Remaking agriculture's image: Time for a 'parallel response'

30 Nov, 2009 04:15 PM
TO get their message out today, food producers need to have an entirely new sense of urgency and need to use an entirely new set of alliances and tools, according to one specialist in issues management.

This requires first a desire to actually respond, then alliances with interests that are not traditional to agriculture, then capabilities to communicate plus outreach that transmit messages consistently, continuously and rapidly, explained George Clark, director of the issues and crisis group at Burson-Marsteller in Washington, D.C.

"The (communications) landscape has changed dramatically," he said, whereby a "story" can leap from a cell phone photo or video to YouTube in seconds, and food producers need "a parallel response".

  • Ag and food producers face broad opposition from activist groups, and response must be proactive and rapid.
  • Producers must speak out to show they provide abundant, affordable food supply.
  • Effort must pool resources across agribusiness and collaborate with NGOs that can lend credibility.
  • F ood producers need this response because activism is occurring on a broader frequency that's more opposed to agriculture and conventional food production than ever, he said.

    Furthermore, activists are taking their agendas directly to the media and public, which agriculture tends to avoid, Clark said, noting that this process begets funding and membership and creates support for the agendas.

    Activists are in the conflict industry, he said - creating conflict to raise money to create more conflict to raise more money.

    Activists also polish their images, he said. Consumers perceive groups such as the Humane Society of the United States (HSUS) and People for the Ethical Treatment of Animals (PETA) as caring about kittens and puppies when their proclivity is really about vegetarianism and veganism, he said, noting that the public is just not aware of this.

    Clark, a former information officer in the US Department of Agriculture who coordinated inter-agency communications on food safety for the White House, spoke with Rural Press US newspaper Feedstuffs during an interview in Washington.

    Table talk

    HSUS and PETA also are non-governmental organisations (NGOs), which are regarded as credible and as having public clout, Clark said, and NGOs are increasingly driving public policy-making at the local, state and national levels.

    They "have taken seats at the table", while agriculture has not, he said.

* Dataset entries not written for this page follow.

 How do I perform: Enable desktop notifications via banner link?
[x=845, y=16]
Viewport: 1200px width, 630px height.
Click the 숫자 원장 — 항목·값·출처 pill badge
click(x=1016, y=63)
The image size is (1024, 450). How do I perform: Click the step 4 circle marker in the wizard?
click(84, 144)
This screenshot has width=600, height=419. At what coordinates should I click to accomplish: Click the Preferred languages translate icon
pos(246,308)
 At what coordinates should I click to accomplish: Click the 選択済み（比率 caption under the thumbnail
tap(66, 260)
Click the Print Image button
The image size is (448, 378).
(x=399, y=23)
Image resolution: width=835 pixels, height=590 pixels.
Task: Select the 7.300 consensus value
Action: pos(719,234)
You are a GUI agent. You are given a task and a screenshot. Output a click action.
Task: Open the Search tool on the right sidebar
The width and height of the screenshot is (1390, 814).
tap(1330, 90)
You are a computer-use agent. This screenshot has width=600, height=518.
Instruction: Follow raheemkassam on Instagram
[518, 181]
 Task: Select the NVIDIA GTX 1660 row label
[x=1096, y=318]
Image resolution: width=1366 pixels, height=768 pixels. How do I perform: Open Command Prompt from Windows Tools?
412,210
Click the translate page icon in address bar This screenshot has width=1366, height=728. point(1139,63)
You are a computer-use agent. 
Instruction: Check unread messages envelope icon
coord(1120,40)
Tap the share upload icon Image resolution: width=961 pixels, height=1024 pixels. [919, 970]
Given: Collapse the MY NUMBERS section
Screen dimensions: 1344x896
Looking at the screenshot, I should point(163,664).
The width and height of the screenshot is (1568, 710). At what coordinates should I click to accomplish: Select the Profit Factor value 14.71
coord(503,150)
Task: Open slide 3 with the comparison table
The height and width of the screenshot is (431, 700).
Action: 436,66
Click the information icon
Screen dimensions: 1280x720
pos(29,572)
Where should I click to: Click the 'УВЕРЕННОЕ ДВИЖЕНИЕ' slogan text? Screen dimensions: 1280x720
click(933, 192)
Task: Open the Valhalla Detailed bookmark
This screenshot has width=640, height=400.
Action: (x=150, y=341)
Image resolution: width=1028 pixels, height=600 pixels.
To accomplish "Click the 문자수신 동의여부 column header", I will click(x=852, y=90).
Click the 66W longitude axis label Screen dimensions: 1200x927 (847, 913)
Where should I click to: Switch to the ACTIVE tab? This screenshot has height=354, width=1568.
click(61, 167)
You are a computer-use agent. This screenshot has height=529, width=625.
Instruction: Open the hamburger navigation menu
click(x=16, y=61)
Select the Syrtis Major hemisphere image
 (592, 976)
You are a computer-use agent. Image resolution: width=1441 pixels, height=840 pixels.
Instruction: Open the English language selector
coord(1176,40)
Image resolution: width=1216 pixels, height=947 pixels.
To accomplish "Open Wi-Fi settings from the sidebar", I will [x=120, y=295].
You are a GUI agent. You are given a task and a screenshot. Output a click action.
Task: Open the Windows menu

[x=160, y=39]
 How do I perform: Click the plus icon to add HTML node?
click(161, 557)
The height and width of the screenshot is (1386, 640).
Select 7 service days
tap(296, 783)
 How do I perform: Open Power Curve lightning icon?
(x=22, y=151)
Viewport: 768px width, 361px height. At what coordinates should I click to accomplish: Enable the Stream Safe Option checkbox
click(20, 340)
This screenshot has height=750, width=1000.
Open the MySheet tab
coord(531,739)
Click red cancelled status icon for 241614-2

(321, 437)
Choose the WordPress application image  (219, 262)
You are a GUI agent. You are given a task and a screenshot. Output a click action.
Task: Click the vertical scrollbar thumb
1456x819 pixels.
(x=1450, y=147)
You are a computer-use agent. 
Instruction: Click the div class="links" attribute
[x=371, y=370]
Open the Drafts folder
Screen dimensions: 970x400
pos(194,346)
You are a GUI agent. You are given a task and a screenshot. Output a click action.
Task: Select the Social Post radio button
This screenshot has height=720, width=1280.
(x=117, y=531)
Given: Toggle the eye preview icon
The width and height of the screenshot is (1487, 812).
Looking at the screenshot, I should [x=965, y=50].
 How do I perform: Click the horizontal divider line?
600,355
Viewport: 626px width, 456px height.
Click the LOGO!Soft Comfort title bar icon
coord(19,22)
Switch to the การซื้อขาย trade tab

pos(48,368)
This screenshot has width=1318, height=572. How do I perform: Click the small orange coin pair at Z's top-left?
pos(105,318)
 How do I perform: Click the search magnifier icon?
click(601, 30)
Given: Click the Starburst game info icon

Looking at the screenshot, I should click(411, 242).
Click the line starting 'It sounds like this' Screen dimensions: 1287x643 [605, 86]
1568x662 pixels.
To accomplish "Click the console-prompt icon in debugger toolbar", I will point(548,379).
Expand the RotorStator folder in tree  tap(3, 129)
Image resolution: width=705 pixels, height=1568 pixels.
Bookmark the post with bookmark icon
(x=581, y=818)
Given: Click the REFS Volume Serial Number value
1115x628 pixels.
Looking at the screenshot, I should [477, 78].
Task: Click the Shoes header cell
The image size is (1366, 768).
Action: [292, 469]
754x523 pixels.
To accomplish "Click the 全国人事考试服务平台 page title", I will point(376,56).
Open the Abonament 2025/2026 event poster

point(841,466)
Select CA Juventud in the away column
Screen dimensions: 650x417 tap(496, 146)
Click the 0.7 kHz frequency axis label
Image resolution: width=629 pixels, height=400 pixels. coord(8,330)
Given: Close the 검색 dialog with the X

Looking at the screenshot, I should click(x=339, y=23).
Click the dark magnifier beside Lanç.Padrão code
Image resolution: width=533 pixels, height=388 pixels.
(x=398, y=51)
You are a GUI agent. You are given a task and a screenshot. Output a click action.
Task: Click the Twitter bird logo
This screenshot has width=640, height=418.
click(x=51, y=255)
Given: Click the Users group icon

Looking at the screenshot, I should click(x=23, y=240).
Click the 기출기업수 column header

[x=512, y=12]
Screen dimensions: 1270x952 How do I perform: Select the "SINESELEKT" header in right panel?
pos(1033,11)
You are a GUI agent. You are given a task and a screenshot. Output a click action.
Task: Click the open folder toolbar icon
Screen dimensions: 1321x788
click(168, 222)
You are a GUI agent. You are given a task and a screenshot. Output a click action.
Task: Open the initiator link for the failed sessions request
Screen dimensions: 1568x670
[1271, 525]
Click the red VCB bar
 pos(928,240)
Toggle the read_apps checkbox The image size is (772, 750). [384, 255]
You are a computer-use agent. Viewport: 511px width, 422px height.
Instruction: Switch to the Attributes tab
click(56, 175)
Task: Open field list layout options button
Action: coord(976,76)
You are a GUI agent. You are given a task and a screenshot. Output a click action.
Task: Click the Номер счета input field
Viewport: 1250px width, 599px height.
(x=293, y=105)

    Moreover, agriculture and conventional food production are experiencing "a dramatic drop in public trust" due to the "debilitating effects" of animal and environmental abuse videos and food recalls, he said, and the people at the table are subjecting producers to more scrutiny "than has been seen in decades".

    There are "a myriad of issues that can prompt headlines that we didn't have 10 years ago", Clark said.

    Accordingly, agriculture needs to try new tactics, such as alliances with NGOs that have common interests and proactive communication strategies that say what agriculture does, how it does that and why it does that, Clark said.

    Producers can't ignore issues by taking the be-quiet-and-it-will-go-away approach, he said.

    Producers need to call out and speak out, he said - calling out producers who have committed violations related to animal welfare, environmental stewardship and food safety and speaking out about how agriculture produces an abundant and affordable food supply.

    The industry needs to be engaged in the development and use of best management practices and needs to lead investigations of breakdowns in those practices, he said.

    "It is not an option to not speak out," he said, because others will - activists, media pundits, policy-makers, regulators and plaintiff attorneys. "They will gladly be quoted."

    Tent talk

    Producers need to get messages to the public, Clark said, suggesting that while an industry's animal welfare or environmental guidelines may be well known and understood by producers in that industry or by rural media, they are not top-of-mind for consumers.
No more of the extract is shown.